Appellant argues that DER is somehow estopped by virtue of the contract between the DER Division of Stream Improvement and appellant from insisting upon compliance with the Solid Waste Management Act. We disagree. Not only would this be *487bad public policy, chilling the desireable cooperation between levels of government faced with a common problem, we also hold that on this affirmative defense appellant has the burden of proof. Appellant failed to point out any provision of the aforesaid contract which in any manner limits the authority DER exercises in the instant order and thus failed to shoulder its burden of proof.

Appellant also argues that pursuant to § 11(a) of the SWMA, 35 P.S. §6011(a), DER may only issue an order against a municipality if it makes certain findings and appellant asserts that DER failed to make these findings.2 Appellant apparently ignores the fact that there is no such procedural precondition to §6(9) of the SWMA 35 P.S. §6006(9), the section of that act under which the order in question was issued. Note that in City of York, et al v. Comm., DER, 26 Pa. Commw. 603, 364 A. 2d 978 (1976), orders issued to municipalities under §6(9) were upheld without any such showings. Moreover, DER did make findings in its order that contents of appellant’s solid waste disposal site entered waters of the Commonwealth and this is nuisance per se under Section 307 of the Pennsylvania Clean Streams Law, the Act of June 22, 1937, P.L. 1987, as amended, 35 P.S. §691.307.

*488Appellant finally argues that it has been unconstitutionally deprived of its property by the limitation of access provision of the order. In the first place, municipalities, as creatures of the state, simply have no due process rights vis á vis the Commonwealth of Pennsylvania. DER v. Borough of Carlisle, 16 Pa. Commw. 341, 330 A. 2d 293 (1974).
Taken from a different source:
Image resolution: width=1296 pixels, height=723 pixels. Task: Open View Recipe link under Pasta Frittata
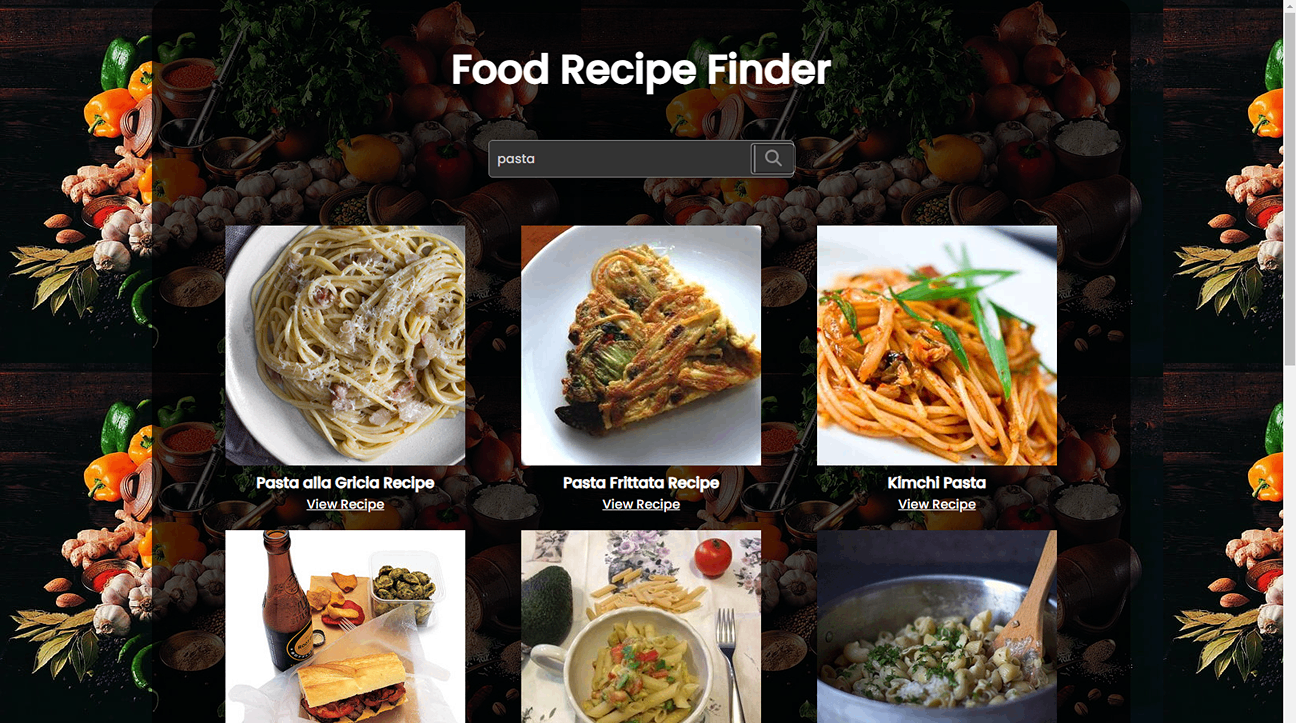click(641, 504)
In addition, the clear import of the access limitation portion of the order is to ensure that the site will stay closed “as a solid waste site.” Once the remedial activities contemplated by the order have been completed, nothing therein prevents appellant from utilizing its site in any other lawful manner.

Finally, with regard to the scrap pile described above, while it may be true that 25 Pa. Code § 75.28(h) permits the storage of scrap metal under conditions intended to prevent vector and rodent harborage, the scrap metal on appellant’s site is not stored in this manner and, in addition, appellant has failed to demonstrate, as required by 25 Pa. Code § 75.28(h), that it has a market for said scrap.

CONCLUSIONS OF LAW

1. The board has jurisdiction over the parties and the subject matter of this appeal.
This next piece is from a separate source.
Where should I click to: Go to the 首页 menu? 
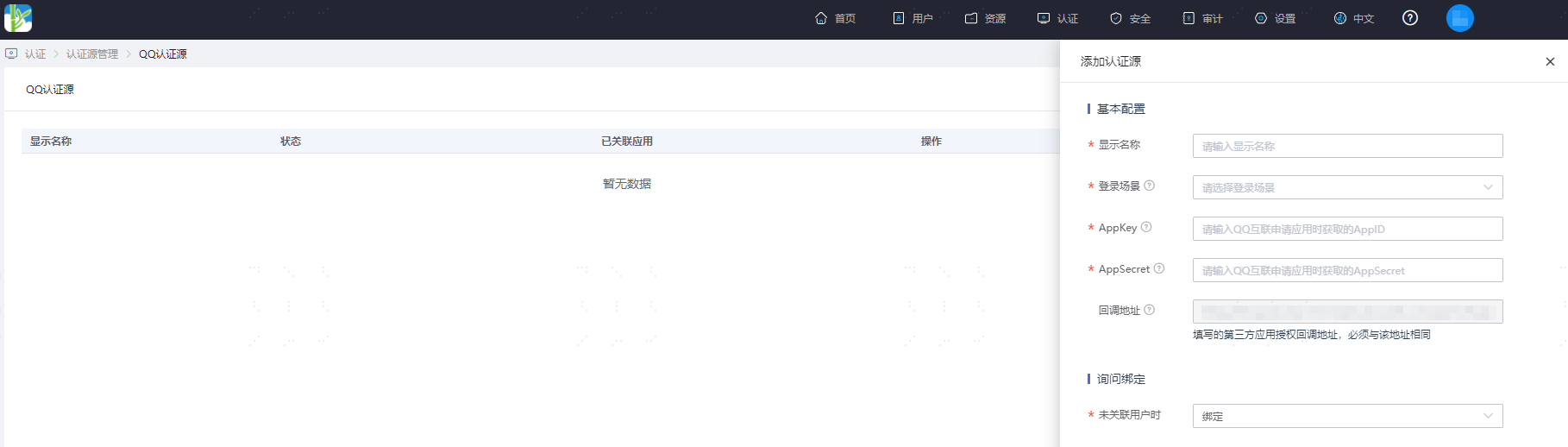(835, 18)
2. Lake City Borough has operated the solid waste disposal facility from at least April 20, 1970 until August 8,1980 without apermit in violation of the Solid Waste Management Act.

3. Lake City Borough has not properly closed the site in compliance with the regulations.

4. Elk Creek is a water of the Commonwealth as defined in The Clean Streams Law.

5. The entry of the solid wastes into the waters of the Commonwealth on July 17, 1980 constituted pollution of said waters of the Commonwealth.

*4896. The order under appeal was a reasonable exercise of the department’s enforcement powers.

ORDER

And now, July 15, 1983, appellant’s appeal is dismissed and DER’s order is sustained.

. In this regard, we note that appellant charged users of its dump permit fees over the many years it operated this site in violation of the Solid Waste Management Act. Perhaps had appellant plowed some of this money back into its landfill by plowing under the waste exposed thereat, the instant order need never have been issued.

. The Solid Waste Management Act in effect on the date the instant order was issued was repealed by a new Pennsylvania Solid Waste Management Act, Act 97, July 7, 1980, P.L. 380 P.S. 35 §6018.101 et seq. but note in the current pocket part of Purdon’s at page 35 a Savings Clause which specifically states that orders issued under the old Solid Waste Management Act remain in full force and effect. For what its worth, the new act, in §§104(7) and (13), continues to supply DER with the authority to issue the order in question without making a finding of nuisance as a condition precedent.